If you really need to grow food outside, here are some ideas:

  • Plan to use a lot of tap water this summer–for cleaning the plants often, and for watering them.
  • Rinse the plants (and especially the edible parts) daily, taking care not to splash mud back onto the plants.
  • Consider covering the ground with plastic and planting through holes in the plastic.  If you use big staples or rocks to hold down the plastic, you can lift it up when you water (with tap water). This will help to reduce the amount of radioactive water the roots take up.
  • Plant things that don’t need to be eaten right away (like dried beans, dried corn, etc.).
  • Plan to can your produce and wait a few months to eat it.
  • Skip the greens, for now.  If you really want to eat vegetables fresh from the garden, grow something that can be washed and peeled.  Be sure to rinse the plants daily while they’re growing, and wash and peel before eating.
  • My guess is that root vegetables (carrots, turnips, potatoes, radishes, etc.) are probably not a good choice.  But, if you insist–cover the ground with plastic (as mentioned above) and be sure to wash the leaves of the plants daily, because plants do absorb things through their leaves.
  • Realize that you are increasing your risk by being outside.  Wear a dust mask.  Wear a hat.  Clean yourself up as much as possible before going inside.   Leave your clothes at the door.  Don’t track into the house.  Shower and shampoo.

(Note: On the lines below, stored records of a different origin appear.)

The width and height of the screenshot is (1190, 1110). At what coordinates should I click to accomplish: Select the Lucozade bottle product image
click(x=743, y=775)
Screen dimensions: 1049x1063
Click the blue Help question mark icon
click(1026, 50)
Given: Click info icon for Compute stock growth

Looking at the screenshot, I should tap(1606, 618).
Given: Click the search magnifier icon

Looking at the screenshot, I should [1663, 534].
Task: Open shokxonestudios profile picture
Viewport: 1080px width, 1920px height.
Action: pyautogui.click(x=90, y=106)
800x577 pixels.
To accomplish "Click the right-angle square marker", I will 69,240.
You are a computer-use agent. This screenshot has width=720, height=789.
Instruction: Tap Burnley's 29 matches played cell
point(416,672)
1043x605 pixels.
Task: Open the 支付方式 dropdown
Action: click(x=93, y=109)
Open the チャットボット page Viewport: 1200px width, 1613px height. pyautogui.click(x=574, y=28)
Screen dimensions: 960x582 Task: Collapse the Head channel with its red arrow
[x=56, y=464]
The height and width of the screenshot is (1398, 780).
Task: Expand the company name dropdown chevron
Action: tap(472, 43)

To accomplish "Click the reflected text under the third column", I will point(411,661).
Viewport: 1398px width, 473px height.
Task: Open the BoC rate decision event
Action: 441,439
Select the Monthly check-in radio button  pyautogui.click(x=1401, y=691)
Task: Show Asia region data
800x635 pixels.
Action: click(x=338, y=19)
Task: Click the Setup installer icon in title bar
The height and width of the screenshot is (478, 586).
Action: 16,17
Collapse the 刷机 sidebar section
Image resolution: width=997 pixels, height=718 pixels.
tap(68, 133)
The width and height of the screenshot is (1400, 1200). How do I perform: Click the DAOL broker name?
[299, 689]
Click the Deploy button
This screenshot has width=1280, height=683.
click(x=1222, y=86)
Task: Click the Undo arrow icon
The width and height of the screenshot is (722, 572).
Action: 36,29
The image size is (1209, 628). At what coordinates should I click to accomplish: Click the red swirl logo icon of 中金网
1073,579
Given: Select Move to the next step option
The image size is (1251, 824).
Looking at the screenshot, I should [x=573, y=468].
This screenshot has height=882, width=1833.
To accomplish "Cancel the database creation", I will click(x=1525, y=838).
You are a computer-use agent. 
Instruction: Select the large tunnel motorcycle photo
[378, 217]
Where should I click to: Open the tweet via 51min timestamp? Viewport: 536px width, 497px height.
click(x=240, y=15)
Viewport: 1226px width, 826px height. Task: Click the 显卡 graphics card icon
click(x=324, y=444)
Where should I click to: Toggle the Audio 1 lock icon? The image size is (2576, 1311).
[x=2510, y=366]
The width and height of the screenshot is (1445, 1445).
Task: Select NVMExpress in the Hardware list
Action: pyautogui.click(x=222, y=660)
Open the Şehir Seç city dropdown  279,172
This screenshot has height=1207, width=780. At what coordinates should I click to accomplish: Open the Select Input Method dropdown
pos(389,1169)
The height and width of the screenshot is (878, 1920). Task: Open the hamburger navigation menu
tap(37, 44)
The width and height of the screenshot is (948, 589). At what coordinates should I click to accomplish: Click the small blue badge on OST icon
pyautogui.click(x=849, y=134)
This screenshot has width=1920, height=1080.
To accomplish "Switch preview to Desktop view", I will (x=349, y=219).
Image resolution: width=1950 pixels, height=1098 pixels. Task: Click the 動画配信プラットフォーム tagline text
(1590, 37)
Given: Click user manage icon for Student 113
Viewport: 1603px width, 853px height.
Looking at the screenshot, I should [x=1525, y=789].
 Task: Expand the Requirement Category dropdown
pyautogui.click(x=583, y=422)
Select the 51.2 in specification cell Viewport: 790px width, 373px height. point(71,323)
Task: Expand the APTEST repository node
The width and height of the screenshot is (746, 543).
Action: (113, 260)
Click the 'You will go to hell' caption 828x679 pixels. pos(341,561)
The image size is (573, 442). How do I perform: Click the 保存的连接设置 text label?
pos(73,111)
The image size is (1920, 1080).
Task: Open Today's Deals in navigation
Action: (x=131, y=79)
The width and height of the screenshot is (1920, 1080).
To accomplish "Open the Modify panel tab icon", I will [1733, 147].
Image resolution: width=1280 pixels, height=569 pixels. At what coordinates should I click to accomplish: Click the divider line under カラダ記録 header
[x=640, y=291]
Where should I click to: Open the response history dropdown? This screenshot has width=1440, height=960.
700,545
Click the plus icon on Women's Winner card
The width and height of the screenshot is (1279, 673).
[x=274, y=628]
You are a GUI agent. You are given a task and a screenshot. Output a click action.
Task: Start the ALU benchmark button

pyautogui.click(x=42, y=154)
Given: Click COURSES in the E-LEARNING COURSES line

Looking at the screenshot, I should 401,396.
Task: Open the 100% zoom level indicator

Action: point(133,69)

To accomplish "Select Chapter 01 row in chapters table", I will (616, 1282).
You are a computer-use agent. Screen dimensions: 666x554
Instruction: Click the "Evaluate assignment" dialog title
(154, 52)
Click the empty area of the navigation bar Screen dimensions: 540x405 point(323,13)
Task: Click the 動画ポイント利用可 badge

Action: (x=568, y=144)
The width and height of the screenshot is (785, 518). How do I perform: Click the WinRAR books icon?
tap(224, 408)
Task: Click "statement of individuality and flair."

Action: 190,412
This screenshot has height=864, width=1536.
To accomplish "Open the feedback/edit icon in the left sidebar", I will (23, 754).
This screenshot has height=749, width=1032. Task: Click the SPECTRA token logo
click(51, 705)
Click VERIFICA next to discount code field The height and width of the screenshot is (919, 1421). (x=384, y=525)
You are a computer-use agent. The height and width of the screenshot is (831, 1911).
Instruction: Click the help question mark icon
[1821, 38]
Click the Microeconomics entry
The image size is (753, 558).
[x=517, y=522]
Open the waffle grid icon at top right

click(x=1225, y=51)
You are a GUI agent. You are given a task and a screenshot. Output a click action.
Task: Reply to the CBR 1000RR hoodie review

Remember, like I said–this is a BEST case scenario and these suggestions are just a starting point, because things may not go this well at all.

You saw that for Iodine 131 (whose half-life is 8 days) to decay to 3% takes about 6 weeks.  The other possible radioactive contaminants have half-lives of many years–that means many years to be reduced from 100% just to 50%.

Most of the precautions listed above are not going to be anywhere near sufficient if we receive fallout of anything other than Iodine 131–or if we receive more than trace amounts of it (Iodine 131).

(Perhaps now it is a bit easier to understand why some people are so opposed to nuclear energy–and why some people are making such a ‘big fuss’ about what is going on now.)

For now, not much is being said.  For now, most people prefer to believe everything is ok (and those who may potentially have legal liability prefer it that way too).  But that doesn’t mean nothing is happening! That is precisely how the Chernobyl event was handled (and the BP spill . . .?).

For a nation that is prone to denial, an invisible, unreported danger is the easiest of all to ignore!